I have never damaged my hands from coming off and hanging on to the reins beyond blisters when I forgot to wear my gloves. I have been pulled along because I wouldn't let go of the reins but the horse never went far, it would be like 1-2 strides and then halt because there's 50kg hanging off his mouth.

I have, in being dragged because I wouldn't let go of the reins, suffered some superficial abrasions. But better I have some minor injuries than my horse runs into the road in front of a car, gets killed, and potentially kills someone in doing so.

And yes, I have almost been hit by a car when I was riding, and yes, it WAS my fault. I am bloody lucky the person driving the car was horsey and could see that the horse was being stupid, and she slowed down. I am now 100x more careful when riding along the roads, and if horse is being stupid, I dismount. More leverage when you're on the ground, therefore more control, and less chance of an accident. Plus Monty listens better if I'm on the ground, I think it's something to do with how strict I am with ground manners. He has some mental issues that cause problems when I ride him wrong (due to past crappy riders) and I'm still learning to ride him right (aka FORWARD if there's a scary thing rather than hauling back on the reins, 10 years of habit is hard to break) so if there are issues it is much safer for both of us if I just get off.


----------



## MIEventer (Feb 15, 2009)

I always wear gloves when I ride, and I have yet to hurt my hands when I come off. Now granted, Nelson doesn't buck or go out of his way to get me off, most of the time my dismounts are due to he spooking and he going one way when I go the other, or vice versa - but still, no hand damage.


----------



## wetrain17 (May 25, 2011)

At least your horse waited to see if you were okay? I think I would have been calling him some choice words as i watched him take off.

I've fallen twice on a trail. Once by my OTTB and he ran about 5 strides, stopped, looked back at me and then came walking back. Thank goodness because I was alone and miles away from home! 

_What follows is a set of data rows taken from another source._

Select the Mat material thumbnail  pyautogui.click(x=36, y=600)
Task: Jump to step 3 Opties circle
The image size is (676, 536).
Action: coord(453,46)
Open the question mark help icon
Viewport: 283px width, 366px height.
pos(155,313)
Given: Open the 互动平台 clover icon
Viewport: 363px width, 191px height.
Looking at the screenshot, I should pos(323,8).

The other time was with a warmblood and i landed on a stone path. He thought about running, but didnt. I was not far from home, but it would have been an all up hill walk back. and i'm talking about really steep hills, in tall boots. I'm so glad he did not run.


----------



## eowyn (Jul 24, 2011)

I'm glad you started this thread..I was wondering the same thing! The last few times I've fallen I've tried different things. The first time I held onto the reins I was dragged through a thorn bush. Ouch. Then the time I let go of the reins, my horse spooked and ran to the barn which was a few acres away lol. Either way if I had held on or not, I still probably wouldn't have been happy in either case.


----------



## FoxyRoxy1507 (Jul 15, 2008)

one of my trainers taught me to do the emergency dismount and grab the reins at the same time when you are coming off and plant your feet when you land.. you start off doing it from a walk and then a trot and hopefully by the time you get to the canter they have progresses and understand that as soon as u come off they stand. ive taught both of my horses this and they have stood every single time ive ever come off. 

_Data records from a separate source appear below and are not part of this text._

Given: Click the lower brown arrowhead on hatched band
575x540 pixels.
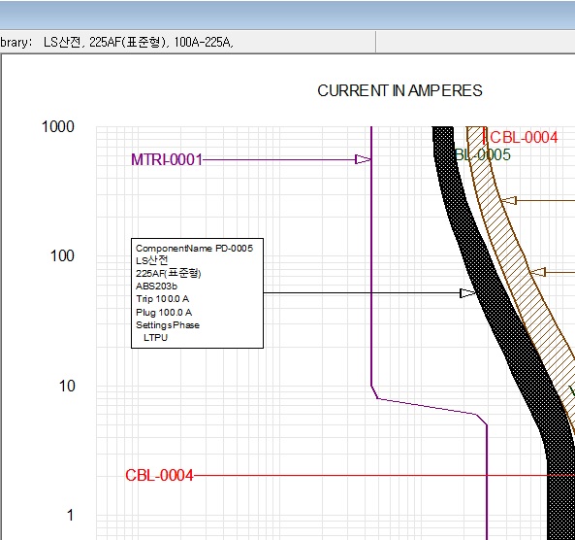Looking at the screenshot, I should pos(537,272).
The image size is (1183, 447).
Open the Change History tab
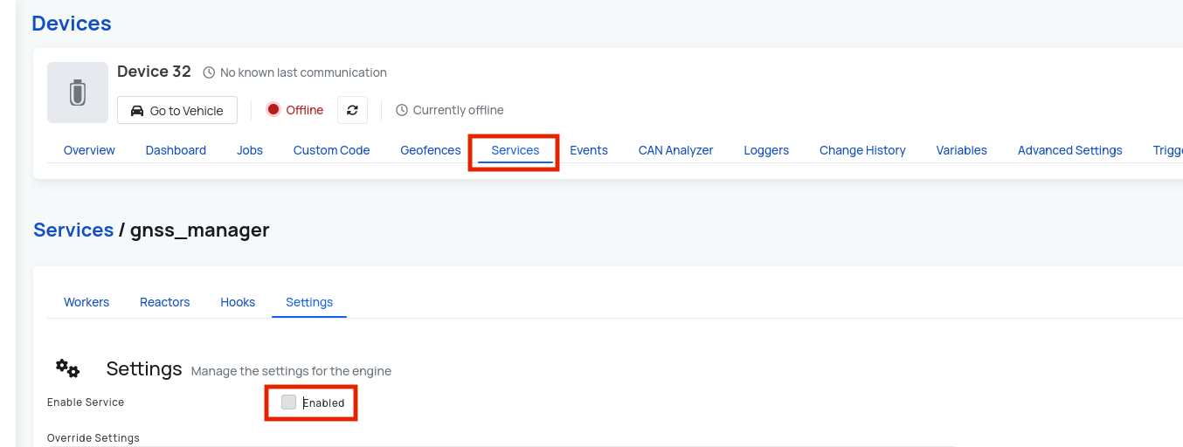(x=862, y=150)
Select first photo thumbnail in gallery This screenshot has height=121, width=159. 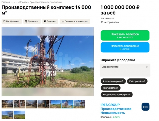click(x=7, y=104)
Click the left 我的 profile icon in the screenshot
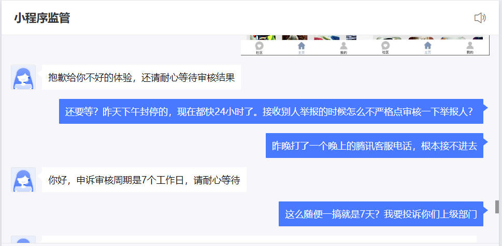Screen dimensions: 502x246 343,48
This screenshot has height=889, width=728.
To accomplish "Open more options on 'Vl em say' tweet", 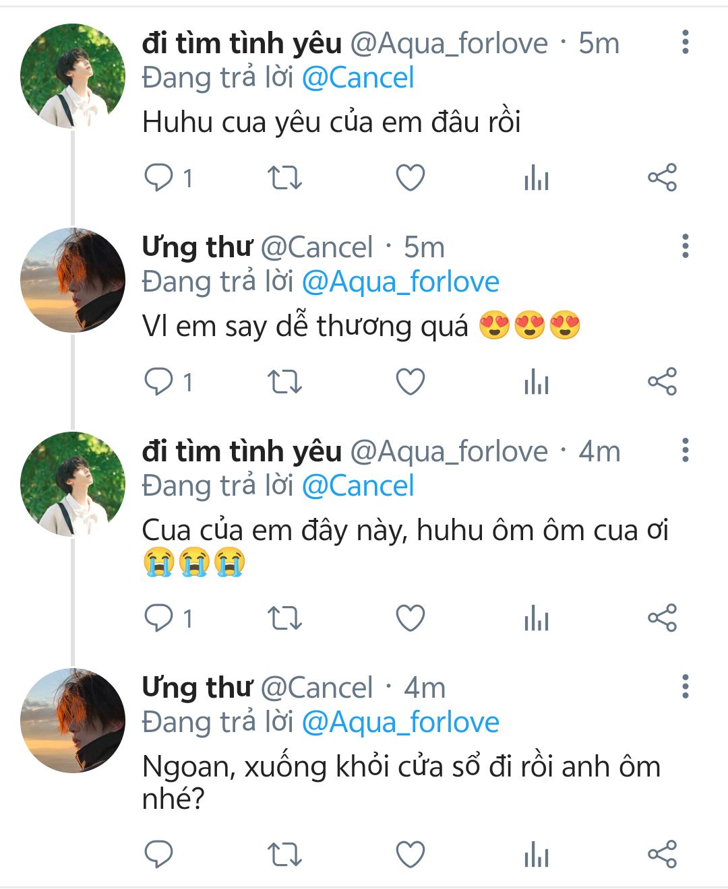I will coord(685,246).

im stressing to start from a walk for a while tho so that way you really arent pulling on the horses mouth very much when you land just enough to say "hey stop i came off' this has really helped with my horses in training beginners bc they know that if "i" get unbalanced they are supposed to stop so i dont have to worry about my beginners getting bounced off or coming off and the horse taking off. 

let me know if u need a little more explanation.


----------



## Oakley Eastern Miss (Aug 10, 2010)

Sorry to hear about that glad to hear you are ok though, nice hot bath always helps those bruises!!

Nice idea though FoxyRoxy about emergency dismounts, I hadn't thought of something like that. I think I panic far too much when I fall off and i'm another one who hangs on to the reins instinctivly. If I am facing home though and I came off I honestly wouldn't bet my life on her waiting for me, she would be off to her dinner like a shot - no matter how much training I had done! :lol:



MIEventer said:


> most of the time my dismounts are due to he spooking and he going one way when I go the other


Haha I prefer dismounts to falling off, makes it sound better! 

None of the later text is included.